There were many different techniques used within the Cubist movement, with this approach being entirely familiar. We find a standard portrait fragmented, with elements moved around in a way which makes it hard to actually identify what the artist was looking at in reality. Once we discover the title of Portrait of Mikhail Matyushin, we immediately start to look for elements of this individual to try to piece together the elements of the painting. There is a corner of his head immediately in front of us, with a smart haircut and wrinkled forehead. Around that piece, though, is a series of shaded shapes that seem completely unrelated. What is likely to have happened here is that Malevich has merged elements of the portrait and the background behind together, in a way that our own minds are untrained and therefore unable to distinguish the different parts of the painting effectively.

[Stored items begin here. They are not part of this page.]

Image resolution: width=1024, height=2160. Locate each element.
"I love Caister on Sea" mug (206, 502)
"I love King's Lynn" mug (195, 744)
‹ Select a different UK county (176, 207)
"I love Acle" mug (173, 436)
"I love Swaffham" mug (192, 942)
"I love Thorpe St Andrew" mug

In order to avoid the portrait being too much for the viewer to bear, this busy composition makes use of a number of underplayed tones such as off-white, grey and light brown which helps to provide some balance to the other brighter parts. The artist would have to have planned this artwork with drawings first as the complexity would be impossible to amend extensively directly on the canvas if he had changed his mind. That said, there would have been a broad layout, but still room for expression within the final painting. The palette here is fairly wide, with brighter tones including blue, yellow and red. Some of the curved gradients might remind some of the work of artists like Fernand Leger, whose own famous paintings included the likes of Contrast of Forms, Soldiers Playing Cards and Woman with a Book. Many others were involved in the Cubist movement, but different strands appeared over time within the overall umbrella term.
This painting can be found in the Tretyakov Gallery in Moscow, Russia. The city itself serves famous Russian art particularly well and is an excellent location from which to learn more about the different movements in which this nation was involved. Although Malevich suffered from victimisation from ruling powers during his own lifetime, he is now entirely accepted and much loved within his native Russia, as it is known today. This particular gallery has many thousands of items to pick from, and so must make touch decisions over which bits to put out on display. Some of the other highlights within their collection include Kasimir Malevich’s Black Square, Vasily Surikov’s The Morning of the Streltsy Execution and also Ivan Shishkin and Konstantin Savitsky’s Morning in a Pine Forest.